Given instruction
Rewrite the material below, substituting "Where do I click to" for every "Where should I click to" and leaving everything else unchanged.

Records for the exercise
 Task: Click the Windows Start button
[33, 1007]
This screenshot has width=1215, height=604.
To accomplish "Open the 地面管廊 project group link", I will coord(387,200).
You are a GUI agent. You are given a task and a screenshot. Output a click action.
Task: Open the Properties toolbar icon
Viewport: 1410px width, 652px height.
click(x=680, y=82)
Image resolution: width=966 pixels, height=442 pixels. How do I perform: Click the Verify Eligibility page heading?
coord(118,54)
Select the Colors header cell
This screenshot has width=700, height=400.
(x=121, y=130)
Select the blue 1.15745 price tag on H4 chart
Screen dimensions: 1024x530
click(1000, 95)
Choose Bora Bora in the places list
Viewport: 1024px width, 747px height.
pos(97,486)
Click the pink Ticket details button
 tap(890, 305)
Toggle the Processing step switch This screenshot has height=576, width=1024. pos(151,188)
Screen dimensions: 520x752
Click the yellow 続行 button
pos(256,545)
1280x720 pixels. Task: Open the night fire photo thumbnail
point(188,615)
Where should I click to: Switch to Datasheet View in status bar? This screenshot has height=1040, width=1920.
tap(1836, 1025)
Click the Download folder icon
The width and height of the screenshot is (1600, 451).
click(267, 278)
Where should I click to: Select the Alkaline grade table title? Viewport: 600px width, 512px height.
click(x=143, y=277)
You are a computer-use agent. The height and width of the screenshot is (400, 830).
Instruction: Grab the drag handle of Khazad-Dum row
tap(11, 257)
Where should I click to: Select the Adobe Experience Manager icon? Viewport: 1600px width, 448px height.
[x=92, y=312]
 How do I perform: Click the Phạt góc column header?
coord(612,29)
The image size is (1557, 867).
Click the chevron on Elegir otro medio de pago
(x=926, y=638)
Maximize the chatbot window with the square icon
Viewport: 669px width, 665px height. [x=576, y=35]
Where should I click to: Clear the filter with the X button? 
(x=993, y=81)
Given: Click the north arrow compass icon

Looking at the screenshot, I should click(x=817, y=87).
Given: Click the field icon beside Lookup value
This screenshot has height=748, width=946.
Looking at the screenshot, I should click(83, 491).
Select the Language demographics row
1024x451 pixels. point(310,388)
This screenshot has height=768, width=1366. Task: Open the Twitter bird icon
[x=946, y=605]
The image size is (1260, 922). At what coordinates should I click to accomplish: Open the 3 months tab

Full output
 Task: Click the Windows Start button
[33, 1007]
This screenshot has width=1215, height=604.
To accomplish "Open the 地面管廊 project group link", I will coord(387,200).
You are a GUI agent. You are given a task and a screenshot. Output a click action.
Task: Open the Properties toolbar icon
Viewport: 1410px width, 652px height.
click(x=680, y=82)
Image resolution: width=966 pixels, height=442 pixels. How do I perform: Click the Verify Eligibility page heading?
coord(118,54)
Select the Colors header cell
This screenshot has width=700, height=400.
(x=121, y=130)
Select the blue 1.15745 price tag on H4 chart
Screen dimensions: 1024x530
click(1000, 95)
Choose Bora Bora in the places list
Viewport: 1024px width, 747px height.
pos(97,486)
Click the pink Ticket details button
 tap(890, 305)
Toggle the Processing step switch This screenshot has height=576, width=1024. pos(151,188)
Screen dimensions: 520x752
Click the yellow 続行 button
pos(256,545)
1280x720 pixels. Task: Open the night fire photo thumbnail
point(188,615)
Where do I click to: Switch to Datasheet View in status bar? This screenshot has height=1040, width=1920.
tap(1836, 1025)
Click the Download folder icon
The width and height of the screenshot is (1600, 451).
click(267, 278)
Where do I click to: Select the Alkaline grade table title? Viewport: 600px width, 512px height.
click(x=143, y=277)
You are a computer-use agent. The height and width of the screenshot is (400, 830).
Instruction: Grab the drag handle of Khazad-Dum row
tap(11, 257)
Where do I click to: Select the Adobe Experience Manager icon? Viewport: 1600px width, 448px height.
[x=92, y=312]
 How do I perform: Click the Phạt góc column header?
coord(612,29)
The image size is (1557, 867).
Click the chevron on Elegir otro medio de pago
(x=926, y=638)
Maximize the chatbot window with the square icon
Viewport: 669px width, 665px height. [x=576, y=35]
Where do I click to: Clear the filter with the X button? 
(x=993, y=81)
Given: Click the north arrow compass icon

Looking at the screenshot, I should click(x=817, y=87).
Given: Click the field icon beside Lookup value
This screenshot has height=748, width=946.
Looking at the screenshot, I should click(83, 491).
Select the Language demographics row
1024x451 pixels. point(310,388)
This screenshot has height=768, width=1366. Task: Open the Twitter bird icon
[x=946, y=605]
The image size is (1260, 922). At what coordinates should I click to accomplish: Open the 3 months tab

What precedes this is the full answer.